## Instructions to follow
Counting only lines that contain "checkbox", state the total found in the material below. Add nothing else.
== == ==
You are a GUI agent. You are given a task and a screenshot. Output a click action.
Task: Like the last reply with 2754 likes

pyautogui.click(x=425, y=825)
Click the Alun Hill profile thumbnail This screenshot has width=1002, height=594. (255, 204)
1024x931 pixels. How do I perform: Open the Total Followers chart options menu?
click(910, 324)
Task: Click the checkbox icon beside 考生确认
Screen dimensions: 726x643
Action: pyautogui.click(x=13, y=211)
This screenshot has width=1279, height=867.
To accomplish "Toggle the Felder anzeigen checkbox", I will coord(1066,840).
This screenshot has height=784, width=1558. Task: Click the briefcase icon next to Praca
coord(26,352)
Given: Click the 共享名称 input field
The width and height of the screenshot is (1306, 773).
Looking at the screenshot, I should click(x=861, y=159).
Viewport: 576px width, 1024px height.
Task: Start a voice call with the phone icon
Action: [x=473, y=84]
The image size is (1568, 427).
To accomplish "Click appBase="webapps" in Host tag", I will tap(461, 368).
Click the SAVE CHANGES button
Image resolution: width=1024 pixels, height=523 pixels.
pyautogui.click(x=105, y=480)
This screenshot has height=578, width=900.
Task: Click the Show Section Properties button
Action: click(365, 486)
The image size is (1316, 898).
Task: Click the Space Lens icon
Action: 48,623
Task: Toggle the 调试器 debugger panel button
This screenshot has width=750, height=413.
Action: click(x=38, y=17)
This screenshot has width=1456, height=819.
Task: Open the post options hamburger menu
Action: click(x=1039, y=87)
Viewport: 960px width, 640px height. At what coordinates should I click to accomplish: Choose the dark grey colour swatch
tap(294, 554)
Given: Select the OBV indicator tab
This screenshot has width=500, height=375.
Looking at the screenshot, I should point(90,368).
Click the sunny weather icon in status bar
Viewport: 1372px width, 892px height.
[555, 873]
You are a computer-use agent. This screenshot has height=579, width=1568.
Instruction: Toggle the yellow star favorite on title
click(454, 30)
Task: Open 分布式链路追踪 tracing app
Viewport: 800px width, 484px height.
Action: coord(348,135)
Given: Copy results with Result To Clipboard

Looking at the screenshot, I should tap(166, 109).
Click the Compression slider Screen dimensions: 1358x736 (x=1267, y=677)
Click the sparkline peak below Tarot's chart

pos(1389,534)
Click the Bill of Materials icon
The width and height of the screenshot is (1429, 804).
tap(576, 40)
== == ==
## Response
2